En France, pour obtenir le quitus des médias et y être admis comme une personnalité fréquentable, il faut crier à l’antisémitisme à tout bout de champ et considérer l’islamophobie comme une vue de l’esprit et ceux qui la dénoncent comme des partisans des «terroristes du Hamas» à condamner au bannissement.

A. S.

Commentaires

    Mohamed El Maadi
    1 novembre 2024 - 5 h 53 min

    Kamel Daoud, autrefois porte-voix des opprimés, s’est métamorphosé en un pitoyable pantin des forces qu’il prétendait jadis combattre. Son parcours est l’incarnation même de la trahison intellectuelle, un spectacle navrant de compromission morale qui laisse un goût amer à ceux qui avaient placé leurs espoirs en lui.

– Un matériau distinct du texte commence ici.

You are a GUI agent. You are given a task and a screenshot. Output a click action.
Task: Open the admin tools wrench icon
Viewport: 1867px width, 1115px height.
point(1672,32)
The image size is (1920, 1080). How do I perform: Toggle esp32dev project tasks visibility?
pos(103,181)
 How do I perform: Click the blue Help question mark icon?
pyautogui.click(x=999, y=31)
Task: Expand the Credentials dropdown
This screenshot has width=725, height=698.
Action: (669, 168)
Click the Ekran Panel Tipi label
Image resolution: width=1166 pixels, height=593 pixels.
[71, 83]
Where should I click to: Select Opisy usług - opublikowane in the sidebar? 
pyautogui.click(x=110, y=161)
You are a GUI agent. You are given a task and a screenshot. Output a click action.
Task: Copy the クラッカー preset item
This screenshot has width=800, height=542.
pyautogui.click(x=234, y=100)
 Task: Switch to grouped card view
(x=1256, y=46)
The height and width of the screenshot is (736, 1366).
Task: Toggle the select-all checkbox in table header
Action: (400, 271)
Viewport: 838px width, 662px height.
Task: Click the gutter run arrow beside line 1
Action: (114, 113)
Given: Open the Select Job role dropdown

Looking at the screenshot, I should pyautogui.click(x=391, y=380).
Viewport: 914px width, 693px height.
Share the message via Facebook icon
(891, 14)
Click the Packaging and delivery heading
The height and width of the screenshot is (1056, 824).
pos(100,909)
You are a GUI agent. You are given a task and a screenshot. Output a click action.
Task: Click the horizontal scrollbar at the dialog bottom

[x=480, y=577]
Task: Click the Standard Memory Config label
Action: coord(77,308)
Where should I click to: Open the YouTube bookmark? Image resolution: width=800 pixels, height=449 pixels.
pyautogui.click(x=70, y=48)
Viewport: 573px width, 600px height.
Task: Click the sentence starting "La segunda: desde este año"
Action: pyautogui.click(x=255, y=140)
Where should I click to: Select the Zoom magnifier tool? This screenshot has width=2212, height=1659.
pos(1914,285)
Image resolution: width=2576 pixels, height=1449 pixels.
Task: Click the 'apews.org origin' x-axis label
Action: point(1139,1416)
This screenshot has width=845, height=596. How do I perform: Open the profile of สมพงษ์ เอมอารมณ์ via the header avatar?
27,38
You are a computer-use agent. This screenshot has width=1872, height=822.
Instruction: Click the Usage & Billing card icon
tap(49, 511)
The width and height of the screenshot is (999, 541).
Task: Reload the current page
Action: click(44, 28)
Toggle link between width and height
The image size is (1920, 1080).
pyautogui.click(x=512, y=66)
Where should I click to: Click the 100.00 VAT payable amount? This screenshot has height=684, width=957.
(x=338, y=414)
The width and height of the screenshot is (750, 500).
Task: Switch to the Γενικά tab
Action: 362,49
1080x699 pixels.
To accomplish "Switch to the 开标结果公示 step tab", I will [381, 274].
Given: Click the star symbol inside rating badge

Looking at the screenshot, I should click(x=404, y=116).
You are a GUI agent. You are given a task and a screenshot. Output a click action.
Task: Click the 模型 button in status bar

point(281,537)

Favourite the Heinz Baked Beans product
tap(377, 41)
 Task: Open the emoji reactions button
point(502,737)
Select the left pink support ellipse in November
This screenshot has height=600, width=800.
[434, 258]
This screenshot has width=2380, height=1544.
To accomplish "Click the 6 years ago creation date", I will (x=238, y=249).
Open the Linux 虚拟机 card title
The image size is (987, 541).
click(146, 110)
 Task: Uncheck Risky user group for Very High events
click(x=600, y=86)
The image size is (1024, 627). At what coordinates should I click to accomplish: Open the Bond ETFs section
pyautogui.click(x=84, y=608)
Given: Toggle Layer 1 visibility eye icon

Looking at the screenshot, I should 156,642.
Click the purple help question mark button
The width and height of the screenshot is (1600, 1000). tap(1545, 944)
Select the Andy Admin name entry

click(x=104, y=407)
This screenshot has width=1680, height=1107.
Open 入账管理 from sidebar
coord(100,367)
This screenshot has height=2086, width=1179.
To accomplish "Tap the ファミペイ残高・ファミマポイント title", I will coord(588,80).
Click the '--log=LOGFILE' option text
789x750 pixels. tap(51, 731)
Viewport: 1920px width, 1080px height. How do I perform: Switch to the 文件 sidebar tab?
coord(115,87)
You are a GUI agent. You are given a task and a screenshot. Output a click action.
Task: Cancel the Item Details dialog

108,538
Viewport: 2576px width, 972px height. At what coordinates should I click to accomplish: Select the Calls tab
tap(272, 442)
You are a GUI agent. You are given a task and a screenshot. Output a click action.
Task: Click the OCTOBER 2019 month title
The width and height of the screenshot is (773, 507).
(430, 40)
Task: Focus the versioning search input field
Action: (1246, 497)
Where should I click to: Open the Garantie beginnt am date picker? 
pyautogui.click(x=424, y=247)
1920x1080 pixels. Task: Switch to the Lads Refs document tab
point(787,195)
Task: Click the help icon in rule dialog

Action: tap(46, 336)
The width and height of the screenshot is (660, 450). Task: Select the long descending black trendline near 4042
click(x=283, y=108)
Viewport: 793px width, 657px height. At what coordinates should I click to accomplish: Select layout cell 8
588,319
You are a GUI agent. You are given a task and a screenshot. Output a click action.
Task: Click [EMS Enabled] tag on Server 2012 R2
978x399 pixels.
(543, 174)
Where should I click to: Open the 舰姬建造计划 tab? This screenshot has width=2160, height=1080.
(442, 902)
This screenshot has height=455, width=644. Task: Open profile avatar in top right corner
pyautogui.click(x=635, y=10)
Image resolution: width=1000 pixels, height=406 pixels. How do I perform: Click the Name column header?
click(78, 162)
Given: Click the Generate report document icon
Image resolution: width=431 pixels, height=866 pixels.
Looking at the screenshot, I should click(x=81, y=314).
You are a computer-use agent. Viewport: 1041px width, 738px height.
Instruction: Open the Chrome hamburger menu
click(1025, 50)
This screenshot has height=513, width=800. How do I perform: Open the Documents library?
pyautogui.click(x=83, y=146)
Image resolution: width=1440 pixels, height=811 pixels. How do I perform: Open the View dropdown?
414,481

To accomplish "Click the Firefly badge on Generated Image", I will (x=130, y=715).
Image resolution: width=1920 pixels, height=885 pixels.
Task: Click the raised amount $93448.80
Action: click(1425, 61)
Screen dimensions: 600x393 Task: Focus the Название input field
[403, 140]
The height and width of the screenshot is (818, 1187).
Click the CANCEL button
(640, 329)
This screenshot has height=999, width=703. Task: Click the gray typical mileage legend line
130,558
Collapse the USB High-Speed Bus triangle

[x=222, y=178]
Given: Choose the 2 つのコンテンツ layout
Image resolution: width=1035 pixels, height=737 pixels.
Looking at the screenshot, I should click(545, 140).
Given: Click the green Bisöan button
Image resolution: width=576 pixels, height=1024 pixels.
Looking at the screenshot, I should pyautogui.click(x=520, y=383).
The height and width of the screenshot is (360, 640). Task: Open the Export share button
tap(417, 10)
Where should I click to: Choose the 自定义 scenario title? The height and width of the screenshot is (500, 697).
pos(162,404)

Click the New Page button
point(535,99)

    Il fut un temps où Daoud brandissait sa plume comme une arme, dénonçant avec véhémence les atrocités coloniales qui avaient meurtri son peuple. Ses mots résonnaient alors comme un cri de justice, portant la voix de ceux qui avaient trop longtemps été réduits au silence. Mais hélas, la gloire éphémère et les sirènes de la reconnaissance occidentale ont eu raison de ses convictions.

    Aujourd’hui, Daoud s’est mué en un vulgaire caméléon idéologique, changeant de couleur au gré des vents favorables à sa carrière. Il a troqué son intégrité contre quelques miettes de notoriété, se vautrant dans une posture qui flatte honteusement les nostalgiques d’un passé colonial sanglant. Son revirement est d’autant plus répugnant qu’il semble désormais s’acoquiner avec l’héritage moral des « Commandos Georges », ces milices de sinistre mémoire dont les méthodes barbares rivalisaient avec celles de la Gestapo.

    Ce reniement spectaculaire de ses origines et de son histoire est non seulement une insulte à la mémoire de ceux qui ont souffert, mais aussi une trahison envers les générations futures qui cherchent des modèles d’intégrité intellectuelle. Daoud a vendu son âme pour un bref instant sous les projecteurs, oubliant que la lumière la plus vive projette aussi les ombres les plus sombres.

    Qu’il ne s’y trompe pas : cette danse macabre avec les démons du passé ne lui garantira aucune pérennité. Les systèmes qui aujourd’hui l’encensent pour sa complaisance le sacrifieront demain sur l’autel de leurs propres intérêts. Daoud n’est qu’un pion jetable dans un jeu dont il ne maîtrise pas les règles, un utile idiot dont la parole sera étouffée dès qu’elle ne servira plus les desseins de ses nouveaux maîtres.

    En reniant ses racines et en crachant sur les souffrances de son peuple, Kamel Daoud s’est condamné à n’être qu’une note de bas de page dans l’histoire de la littérature algérienne. Son nom, autrefois promesse d’une voix authentique et courageuse, ne résonnera plus que comme un avertissement : voici ce qui arrive quand on vend son intégrité au plus offrant.

    La vraie tragédie de Daoud n’est pas seulement sa chute morale, mais le gâchis d’un talent qui aurait pu être une force de changement positif. Au lieu de cela, il restera comme l’exemple parfait de la corruption intellectuelle, un phare inversé qui montre aux générations futures non pas la voie à suivre, mais celle à éviter à tout prix.

    Que Kamel Daoud profite donc de ses derniers instants de gloire factice. Car l’histoire, elle, ne pardonne pas aux traîtres, et son jugement sera sans appel. Quand le rideau tombera sur cette farce pathétique, il ne restera de lui qu’un nom synonyme de duplicité, un avertissement pour tous ceux qui seraient tentés de troquer leur conscience contre une reconnaissance éphémère.